**Item coordinate data**:
-*-*-

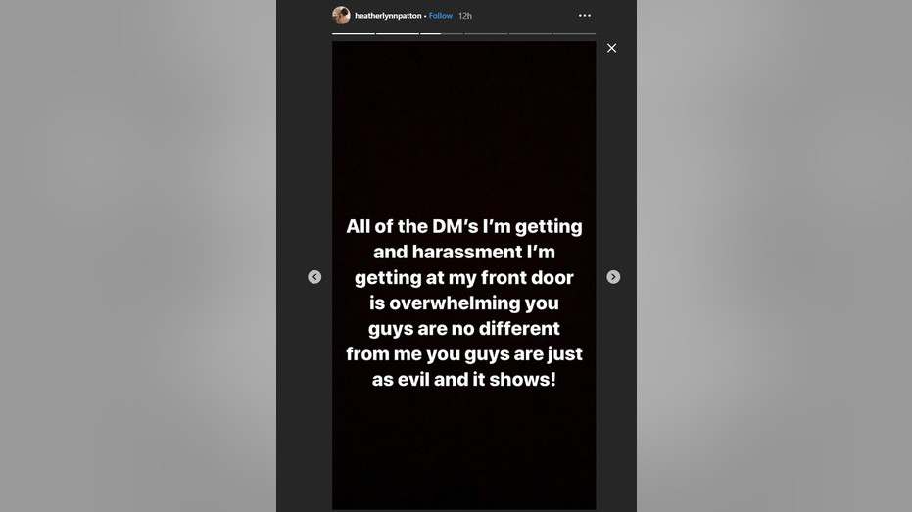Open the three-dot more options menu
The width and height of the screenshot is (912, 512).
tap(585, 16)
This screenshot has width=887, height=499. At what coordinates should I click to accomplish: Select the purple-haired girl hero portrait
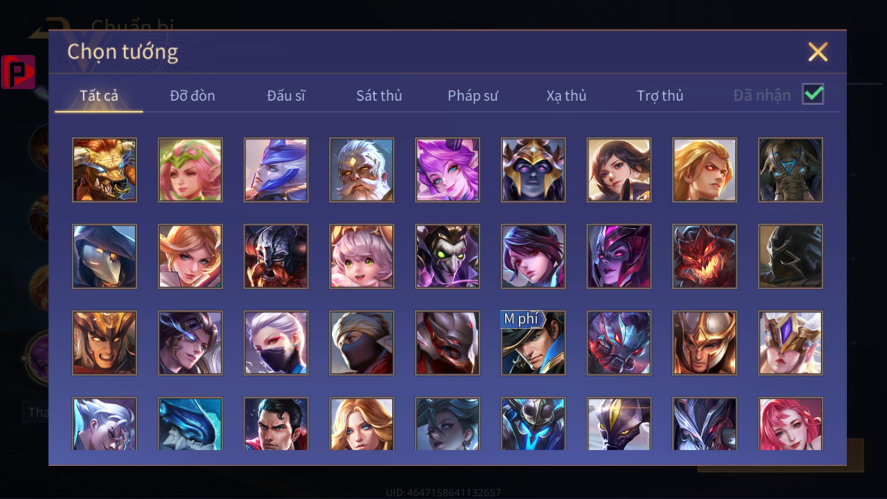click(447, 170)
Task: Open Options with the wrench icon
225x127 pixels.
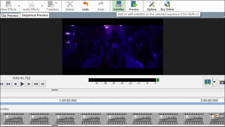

-*-*-

**Short problem**: Copy out all the items above, changing "portrait" to "avatar" and keeping every other word the same. Leave out the pictures.

**Output of the task**:
Open the three-dot more options menu
The width and height of the screenshot is (912, 512).
tap(585, 16)
This screenshot has width=887, height=499. At what coordinates should I click to accomplish: Select the purple-haired girl hero avatar
click(447, 170)
Task: Open Options with the wrench icon
225x127 pixels.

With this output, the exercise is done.